» **Was gefragt ist**
Warum übernahm Scarcella laut dem Text über die Abtei Saint-Maurice im März wieder die Leitung, obwohl er sein Amt seit September 2023 hatte ruhen lassen?

» **Text zur Analyse**
· · · · ·

Von: APA/KAP
Die Traditions-Abtei Saint-Maurice in der Westschweiz muss Dutzende Missbrauchsfälle einräumen. Eine Prüfungskommission sieht auch einen Zusammenhang zum Zustand der Klostergemeinschaft. Nun zieht der Abt Konsequenzen. Papst Leo XIV. hat den Rücktritt von Jean César Scarcella (73) angenommen. Das teilte der Vatikan am Samstag ohne nähere Angaben mit.
Dem Schritt waren jahrelange massive Vorwürfe im Umgang mit sexuellem Missbrauch durch das älteste Kloster der Schweiz vorausgegangen. Scarcella selbst, der 95. Abt von Saint-Maurice, hatte nach gegen ihn gerichteten Belästigungsvorwürfen sein Amt seit September 2023 ruhen lassen. Allerdings hatte der Vatikan keine Verfehlungen festgestellt, so dass er im März die Leitung wieder übernommen hatte.
Nun stellte jedoch eine vom Orden der Augustiner-Chorherren beauftragte unabhängige Untersuchungskommission in ihrem am 20. Juni veröffentlichten Bericht fest, dass es zwischen 1960 und 2024 mindestens 67 Fälle sexualisierter Gewalt zumeist an Minderjährigen gegeben habe, verübt von mindestens 30 Ordensmännern. Die Abtei bat darauf “bedingungslos um Vergebung” und kündigte einen Aktionsplan an. Unter anderem soll eine unabhängige Ansprechperson für Betroffene benannt werden.
Image war wichtiger als Opfer
Die Abtei Saint-Maurice gilt als ältestes Kloster des Abendlandes, das ohne Unterbrechung besteht. Sie untersteht unmittelbar dem Papst. Der Ruf der im 6. Jahrhundert gegründeten Abtei wurde zuletzt durch Vorwürfe sexueller Verfehlungen schwer erschüttert. Das Kloster reagierte darauf erst auf Druck der Öffentlichkeit.

· · · · ·

» **Erfasste Daten**
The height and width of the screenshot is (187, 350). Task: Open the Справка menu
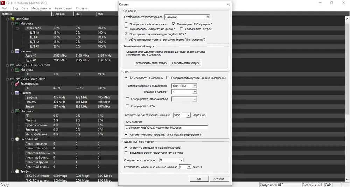82,8
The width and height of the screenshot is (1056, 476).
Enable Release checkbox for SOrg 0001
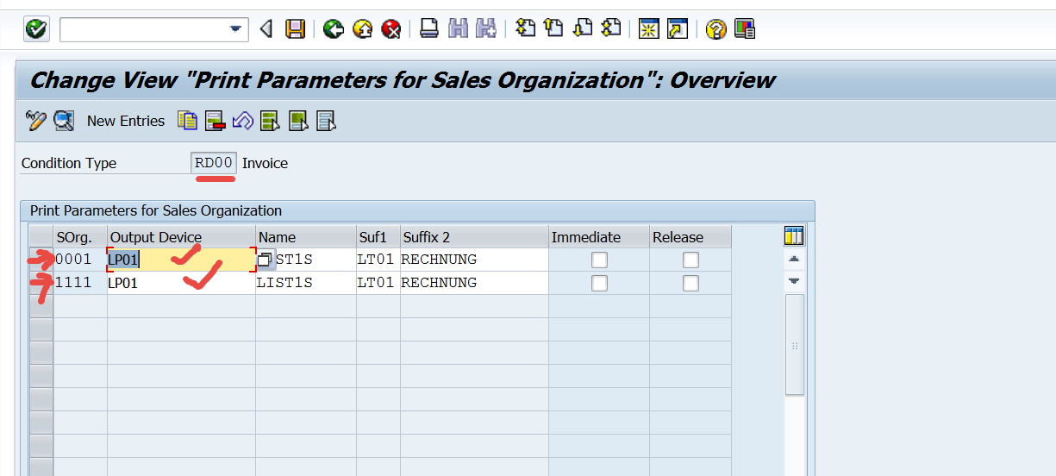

· · · · ·

» **Die Antwort**
Der Vatikan hatte keine Verfehlungen festgestellt.